Dataset entries:
== Segment start ==

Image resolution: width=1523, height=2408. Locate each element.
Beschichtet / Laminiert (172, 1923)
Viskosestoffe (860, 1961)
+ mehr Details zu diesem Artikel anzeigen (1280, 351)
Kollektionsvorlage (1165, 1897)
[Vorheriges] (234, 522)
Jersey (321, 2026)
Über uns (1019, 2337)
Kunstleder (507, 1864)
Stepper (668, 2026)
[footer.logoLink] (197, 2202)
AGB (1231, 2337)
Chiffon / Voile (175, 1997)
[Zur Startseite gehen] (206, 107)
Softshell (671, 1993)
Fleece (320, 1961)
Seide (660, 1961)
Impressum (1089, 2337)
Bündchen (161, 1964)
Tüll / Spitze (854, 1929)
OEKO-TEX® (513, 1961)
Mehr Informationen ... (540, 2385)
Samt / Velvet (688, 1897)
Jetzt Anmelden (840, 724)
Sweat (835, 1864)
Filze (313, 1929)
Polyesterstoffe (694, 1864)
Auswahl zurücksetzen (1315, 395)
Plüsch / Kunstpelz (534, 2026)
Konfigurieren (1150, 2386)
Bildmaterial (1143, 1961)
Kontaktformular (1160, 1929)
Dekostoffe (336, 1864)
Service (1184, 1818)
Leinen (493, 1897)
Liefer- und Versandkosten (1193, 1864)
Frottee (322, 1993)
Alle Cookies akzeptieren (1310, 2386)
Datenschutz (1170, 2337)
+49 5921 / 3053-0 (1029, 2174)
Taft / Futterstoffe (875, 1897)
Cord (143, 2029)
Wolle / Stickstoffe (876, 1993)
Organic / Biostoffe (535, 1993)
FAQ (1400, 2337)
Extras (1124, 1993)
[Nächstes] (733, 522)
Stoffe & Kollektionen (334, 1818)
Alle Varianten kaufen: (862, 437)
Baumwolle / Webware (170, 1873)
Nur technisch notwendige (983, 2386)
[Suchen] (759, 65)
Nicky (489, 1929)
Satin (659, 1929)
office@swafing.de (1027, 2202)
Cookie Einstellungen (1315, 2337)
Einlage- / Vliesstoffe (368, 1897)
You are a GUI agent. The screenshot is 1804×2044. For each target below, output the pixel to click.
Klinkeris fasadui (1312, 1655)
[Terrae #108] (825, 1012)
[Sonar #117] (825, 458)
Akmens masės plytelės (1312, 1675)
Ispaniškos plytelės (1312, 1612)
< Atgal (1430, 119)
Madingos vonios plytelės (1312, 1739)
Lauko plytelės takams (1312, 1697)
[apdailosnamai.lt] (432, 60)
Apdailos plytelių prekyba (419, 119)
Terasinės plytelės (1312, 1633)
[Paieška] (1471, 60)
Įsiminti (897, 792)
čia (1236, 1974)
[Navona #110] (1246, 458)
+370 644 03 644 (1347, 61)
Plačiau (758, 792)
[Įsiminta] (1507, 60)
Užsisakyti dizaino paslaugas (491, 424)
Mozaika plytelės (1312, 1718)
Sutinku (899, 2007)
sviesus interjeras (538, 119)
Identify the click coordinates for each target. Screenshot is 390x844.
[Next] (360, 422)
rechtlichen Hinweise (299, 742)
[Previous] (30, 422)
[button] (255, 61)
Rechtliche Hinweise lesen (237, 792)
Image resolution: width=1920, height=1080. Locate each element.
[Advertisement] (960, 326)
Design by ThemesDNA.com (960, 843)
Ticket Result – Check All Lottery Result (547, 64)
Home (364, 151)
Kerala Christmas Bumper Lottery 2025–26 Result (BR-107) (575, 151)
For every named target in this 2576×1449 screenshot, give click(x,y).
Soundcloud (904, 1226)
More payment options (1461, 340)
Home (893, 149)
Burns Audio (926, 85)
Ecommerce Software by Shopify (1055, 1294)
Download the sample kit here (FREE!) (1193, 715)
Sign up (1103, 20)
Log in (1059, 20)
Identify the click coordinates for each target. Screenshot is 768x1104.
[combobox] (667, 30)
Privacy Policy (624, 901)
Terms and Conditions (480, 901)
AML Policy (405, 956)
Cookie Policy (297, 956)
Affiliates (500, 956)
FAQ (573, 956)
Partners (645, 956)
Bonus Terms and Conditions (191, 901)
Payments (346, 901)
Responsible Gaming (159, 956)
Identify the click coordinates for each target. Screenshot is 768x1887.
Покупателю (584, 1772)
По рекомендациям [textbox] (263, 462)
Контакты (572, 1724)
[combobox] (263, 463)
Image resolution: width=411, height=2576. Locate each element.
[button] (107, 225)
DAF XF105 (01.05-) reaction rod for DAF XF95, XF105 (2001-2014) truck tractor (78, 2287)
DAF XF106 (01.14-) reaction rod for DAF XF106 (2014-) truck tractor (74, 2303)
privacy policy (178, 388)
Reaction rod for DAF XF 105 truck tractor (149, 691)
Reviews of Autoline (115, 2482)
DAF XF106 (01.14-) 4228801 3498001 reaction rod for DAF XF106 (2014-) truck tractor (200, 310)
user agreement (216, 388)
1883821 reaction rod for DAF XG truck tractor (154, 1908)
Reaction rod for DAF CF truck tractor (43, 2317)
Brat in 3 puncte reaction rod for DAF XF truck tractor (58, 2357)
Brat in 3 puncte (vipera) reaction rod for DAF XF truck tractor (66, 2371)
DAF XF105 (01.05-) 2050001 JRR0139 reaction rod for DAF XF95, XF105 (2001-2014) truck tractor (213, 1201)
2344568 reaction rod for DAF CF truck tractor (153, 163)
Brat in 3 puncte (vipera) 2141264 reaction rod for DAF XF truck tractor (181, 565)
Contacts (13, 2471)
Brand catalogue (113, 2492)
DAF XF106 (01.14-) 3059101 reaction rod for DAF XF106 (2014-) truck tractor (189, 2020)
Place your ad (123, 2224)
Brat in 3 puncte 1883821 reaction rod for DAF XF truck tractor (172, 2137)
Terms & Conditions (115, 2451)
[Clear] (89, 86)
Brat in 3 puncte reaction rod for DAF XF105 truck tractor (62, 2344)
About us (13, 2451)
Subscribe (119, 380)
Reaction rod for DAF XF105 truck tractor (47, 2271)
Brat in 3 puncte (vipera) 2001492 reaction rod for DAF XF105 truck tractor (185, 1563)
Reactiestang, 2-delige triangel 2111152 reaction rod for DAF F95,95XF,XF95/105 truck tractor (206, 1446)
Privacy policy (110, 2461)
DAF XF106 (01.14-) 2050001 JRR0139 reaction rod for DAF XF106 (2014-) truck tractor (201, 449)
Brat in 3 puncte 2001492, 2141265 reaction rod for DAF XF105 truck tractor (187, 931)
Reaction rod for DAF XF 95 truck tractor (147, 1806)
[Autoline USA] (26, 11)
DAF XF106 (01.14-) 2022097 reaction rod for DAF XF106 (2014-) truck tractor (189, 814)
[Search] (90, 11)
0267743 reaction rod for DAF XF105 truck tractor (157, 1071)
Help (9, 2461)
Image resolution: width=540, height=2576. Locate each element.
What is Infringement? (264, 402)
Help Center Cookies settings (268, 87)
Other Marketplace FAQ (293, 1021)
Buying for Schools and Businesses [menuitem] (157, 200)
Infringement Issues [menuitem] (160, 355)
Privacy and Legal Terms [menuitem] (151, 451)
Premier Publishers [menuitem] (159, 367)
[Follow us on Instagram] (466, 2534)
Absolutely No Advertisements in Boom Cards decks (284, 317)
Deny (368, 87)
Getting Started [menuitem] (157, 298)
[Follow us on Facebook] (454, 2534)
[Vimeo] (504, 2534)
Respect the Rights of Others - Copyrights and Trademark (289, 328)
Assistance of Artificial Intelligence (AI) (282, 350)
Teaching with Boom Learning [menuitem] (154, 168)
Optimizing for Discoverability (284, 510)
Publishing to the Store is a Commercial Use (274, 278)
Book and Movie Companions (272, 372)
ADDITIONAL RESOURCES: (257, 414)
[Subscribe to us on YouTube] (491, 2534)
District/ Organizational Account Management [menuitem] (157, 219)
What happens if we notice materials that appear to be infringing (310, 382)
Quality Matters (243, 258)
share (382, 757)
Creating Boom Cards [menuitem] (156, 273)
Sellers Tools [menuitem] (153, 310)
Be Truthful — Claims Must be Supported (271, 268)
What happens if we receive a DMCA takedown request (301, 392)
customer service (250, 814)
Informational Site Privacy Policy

== Segment end ==

_Required action_:
Copy out every line of the data where the word "height" occurs.

_Response for this exercise_:
Image resolution: width=1523, height=2408. Locate each element.
Image resolution: width=1920, height=1080. Locate each element.
Image resolution: width=411, height=2576. Locate each element.
Image resolution: width=540, height=2576. Locate each element.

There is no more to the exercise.